— START OF Supplied information —
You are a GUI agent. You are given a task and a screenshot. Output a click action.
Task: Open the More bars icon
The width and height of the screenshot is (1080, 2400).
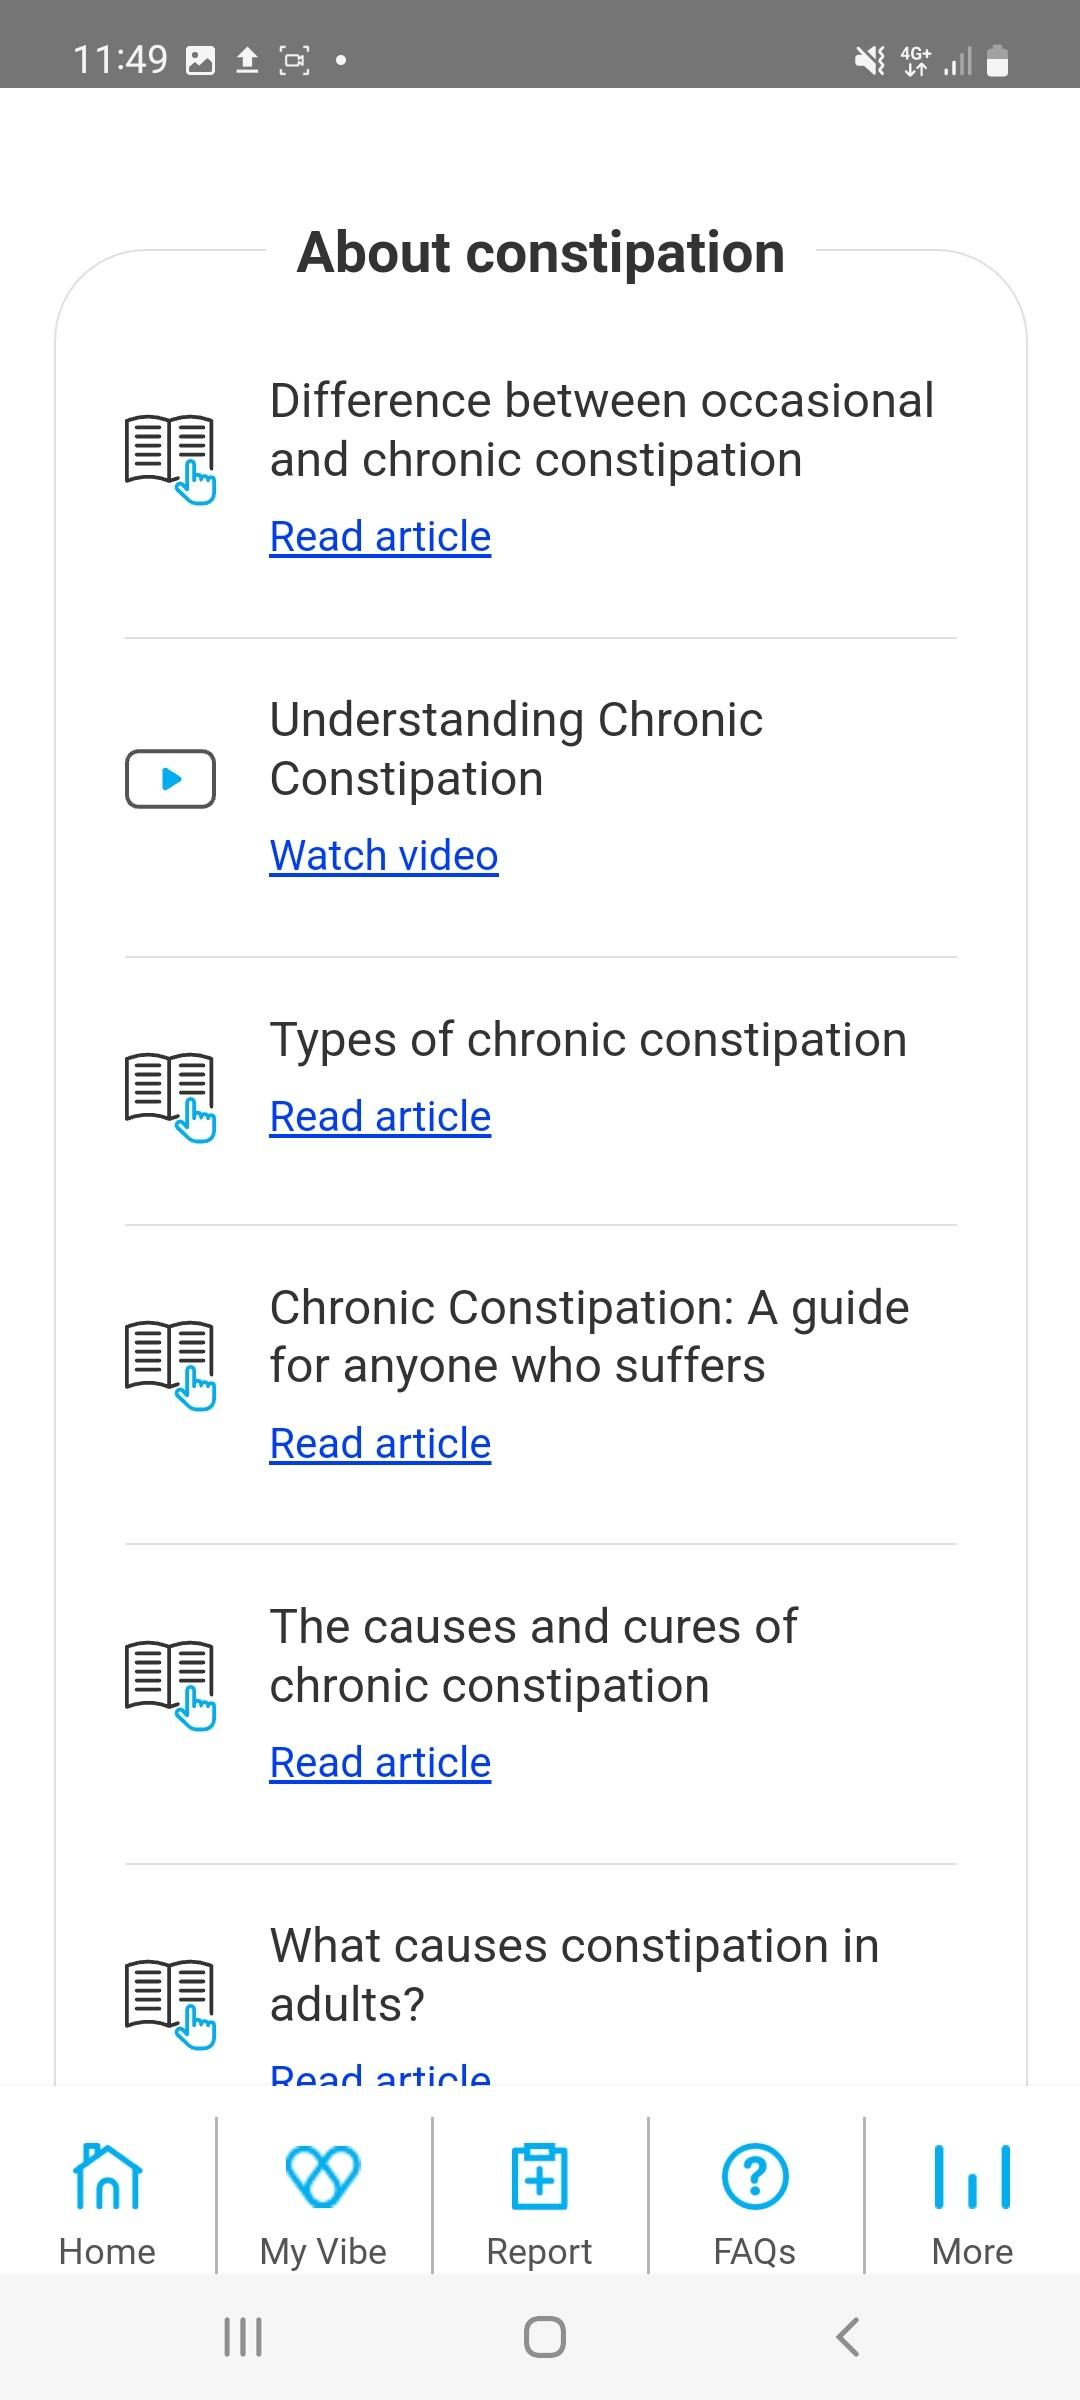[972, 2176]
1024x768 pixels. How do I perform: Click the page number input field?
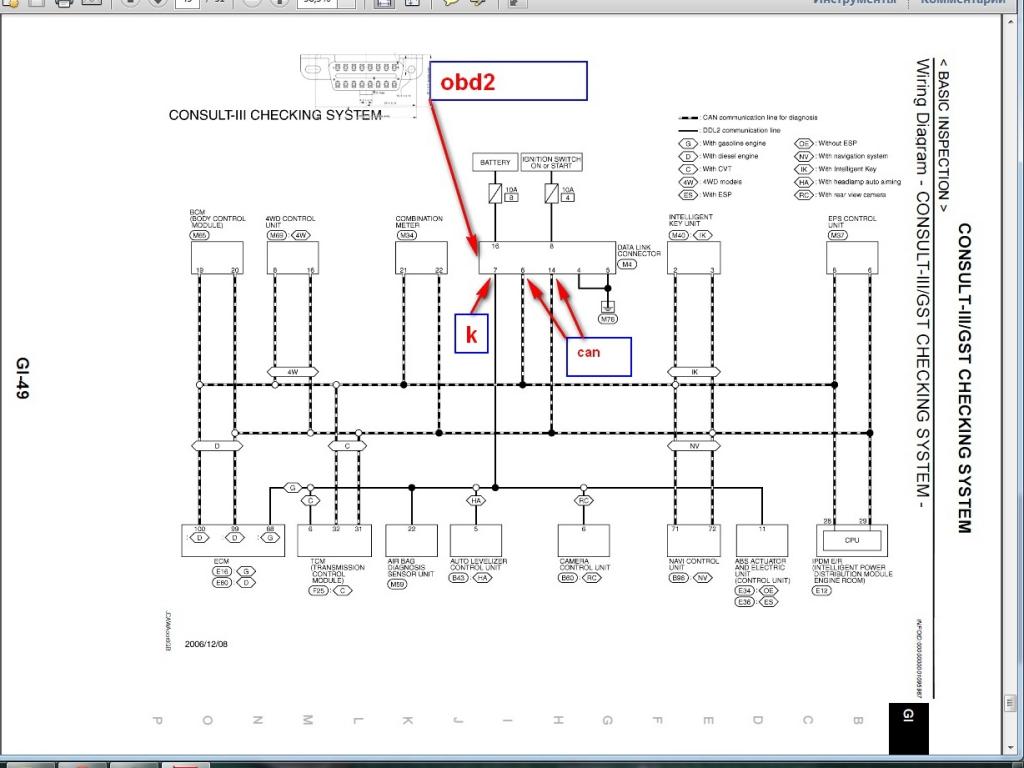tap(187, 3)
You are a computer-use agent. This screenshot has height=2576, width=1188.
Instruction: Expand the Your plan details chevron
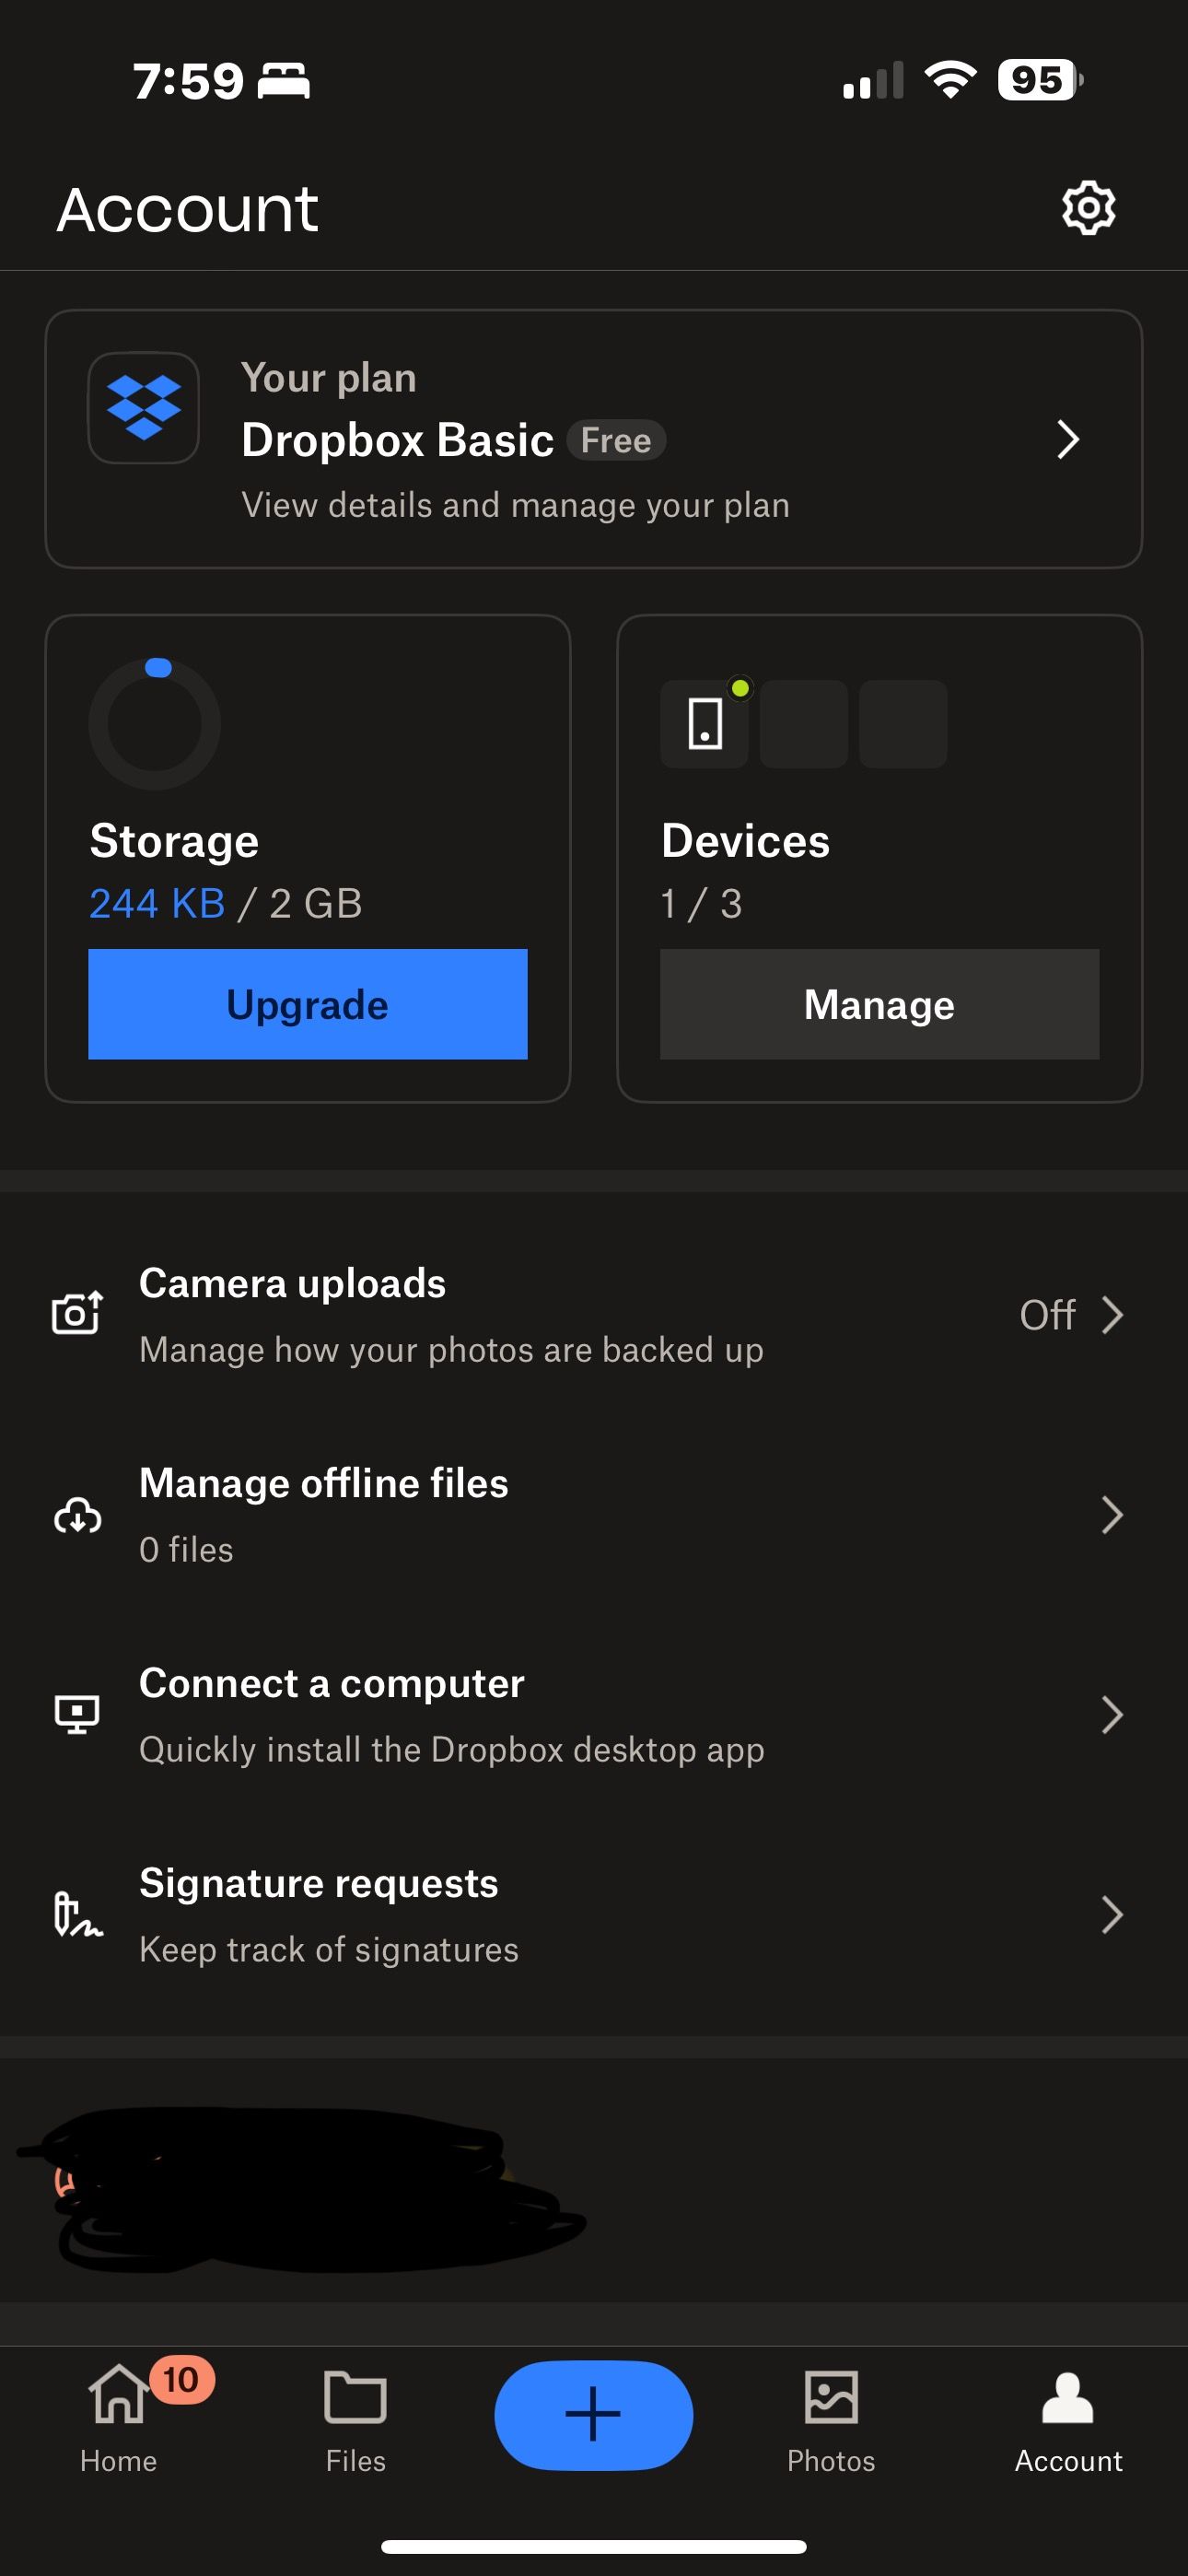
— END OF Supplied information —
Please copy every line of the rows above word for word, leaving out the pictures.

You are a GUI agent. You are given a task and a screenshot. Output a click action.
Task: Open the More bars icon
The width and height of the screenshot is (1080, 2400).
[972, 2176]
1024x768 pixels. How do I perform: Click the page number input field?
tap(187, 3)
You are a computer-use agent. This screenshot has height=2576, width=1188.
Instruction: Expand the Your plan details chevron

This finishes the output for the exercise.